Old books on a shelf

“Sancti Thomae Aquinatis Opera Omnia” from the mid-1800s

Students interested in the history of Catholicism may also want to drive to Columbus, two hours north of Cincinnati, to use the collections at the Pontifical College Josephinum.  The 120,000 volume library holds many unique and rare resources, including Catholic newspapers, manuscripts dating from the 1800s, a well-preserved Complete Works of Martin Luther from 1555, highly detailed and colorful Medieval illuminated manuscripts, and Vatican ephemera.

view looking down from third floor in library

Cincinnati Public Library

Other libraries in the local area will prove equally useful to scholars doing historical research.  Collecting since 1853, the Public Library of Cincinnati and Hamilton County, located downtown about two miles from UC’s Clifton campus, is the second largest public library in the United States.  It holds 11.7 million volumes, 4 million microfiche, and 150,000 reels of microfilm. The library’s collections are especially rich in nineteenth-century books and periodicals from both America and Europe, and also has extensive manuscript holdings pertaining to Cincinnati and the Old Northwest. 

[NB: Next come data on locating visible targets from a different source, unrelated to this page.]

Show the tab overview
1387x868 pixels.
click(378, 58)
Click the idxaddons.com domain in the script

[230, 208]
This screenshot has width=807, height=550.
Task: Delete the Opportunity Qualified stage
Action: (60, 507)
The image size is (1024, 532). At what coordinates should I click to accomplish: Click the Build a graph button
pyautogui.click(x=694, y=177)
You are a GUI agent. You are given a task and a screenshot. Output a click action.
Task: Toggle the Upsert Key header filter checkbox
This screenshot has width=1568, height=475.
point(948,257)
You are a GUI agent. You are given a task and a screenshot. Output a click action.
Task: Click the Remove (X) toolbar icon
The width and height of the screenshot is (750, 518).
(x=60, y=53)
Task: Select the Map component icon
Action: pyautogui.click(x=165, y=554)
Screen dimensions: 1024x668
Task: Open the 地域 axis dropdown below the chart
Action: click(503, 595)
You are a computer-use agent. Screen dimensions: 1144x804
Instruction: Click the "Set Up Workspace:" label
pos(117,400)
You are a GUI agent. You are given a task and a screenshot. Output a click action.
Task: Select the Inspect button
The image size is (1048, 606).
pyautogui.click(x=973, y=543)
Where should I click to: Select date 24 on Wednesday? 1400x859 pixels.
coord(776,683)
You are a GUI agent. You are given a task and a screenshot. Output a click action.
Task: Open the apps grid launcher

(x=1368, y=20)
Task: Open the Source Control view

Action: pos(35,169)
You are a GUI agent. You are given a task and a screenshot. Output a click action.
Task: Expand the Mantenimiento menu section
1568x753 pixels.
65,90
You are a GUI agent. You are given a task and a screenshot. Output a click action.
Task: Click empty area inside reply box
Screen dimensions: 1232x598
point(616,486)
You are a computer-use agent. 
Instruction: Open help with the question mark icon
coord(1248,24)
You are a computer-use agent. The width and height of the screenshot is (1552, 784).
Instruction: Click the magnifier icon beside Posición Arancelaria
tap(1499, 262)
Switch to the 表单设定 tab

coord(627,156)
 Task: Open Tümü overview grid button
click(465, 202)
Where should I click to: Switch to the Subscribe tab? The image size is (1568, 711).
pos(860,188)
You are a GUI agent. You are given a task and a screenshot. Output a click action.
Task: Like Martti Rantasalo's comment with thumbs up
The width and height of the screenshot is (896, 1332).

Frescoes and ceiling in the Cincinnati Museum Center

Cincinnati Museum Center

Also downtown, the Cincinnati History Library and Archives at the Cincinnati Museum Center, collecting since 1831, has accumulated 90,000 books and 20,000 linear feet of manuscripts covering the history of the entire Ohio Valley. 

Print of alligator fighting a snake

Print by Maria Sibylla Merian (1647-1717) in the Lloyd Library Collection

The Lloyd Library and Museum, also located downtown, is a private collection open to the public that has about 60,000 books and 4,000 serial titles, mainly on the history of science, medicine, and pharmacy.  Its collection includes thousands of rare books and prints from the 17th, 18th, and 19th centuries. 

Other Archive Collections Near Cincinnati

Black and white photo of performers with fiddles

Virgil Anderson String Band, photograph. Southern Appalachian Archives, Berea College

In addition, there are dozens of other specialized research libraries and archives within a two-hour drive of Cincinnati.

For example, scholars interested in the Appalachia will want to take a day trip to Berea College’s Archives, Manuscripts and Artifacts Collections (located in Hutchins Library on the Berea College campus in the town of Berea, Kentucky, south of Cincinnati).  The Weatherford-Hammond Mountain Collection, started in 1914, includes over 21,000 volumes of published material on all aspects of the region’s history and culture.  And the Southern Appalachian Archives includes organizational records, personal papers, oral histories, photographs, and non-commercial audio and video recordings that document regional history and culture especially in the areas of activism, education, folklore, traditional music, and religious expression in more than one hundred sixty separate collections.

Print of people gathered outside of building

Quaker Meeting in Richmond, Indiana, 1844

Historians interested in the history of Quakers will want to visit Earlham College about an hour drive north of Cincinnati.  There the Arthur and Kathleen Postle Archives and Friends Collection has one of the four or five largest Quaker Collections in the world, with more than 13,000 books and nearly as many pamphlets, some going back to the 17th Century when the Society of Friends was founded. These works are supplemented with an extensive collection of Quaker genealogical materials. Personal diaries, letters, and detailed records of monthly and yearly meetings reveal the lives of thousands of Quaker men and women.

Black and white drawing of man without shirt

Russian Erotic Art, Art and Artifacts Collection, Kinsey Institute Library

Also within a two hour drive from the UC campus, the Kinsey Institute Library in Bloomington, Indiana, specializes in sex, sexuality and gender.  It houses over 30,000 books, 80,000 photographs, 8,000 film titles, and 4,000 video titles.  In addition, it has a large manuscript collection, plus an art and artifact collection of 7,000 items.  
Other special collections close to Cincinnati and useful to historians include the Kentucky Historical Society in Frankfort, the Ohio Historical Society in Columbus, the Indiana Historical Society in Bloomington, and the Filson Historical Society in Louisville.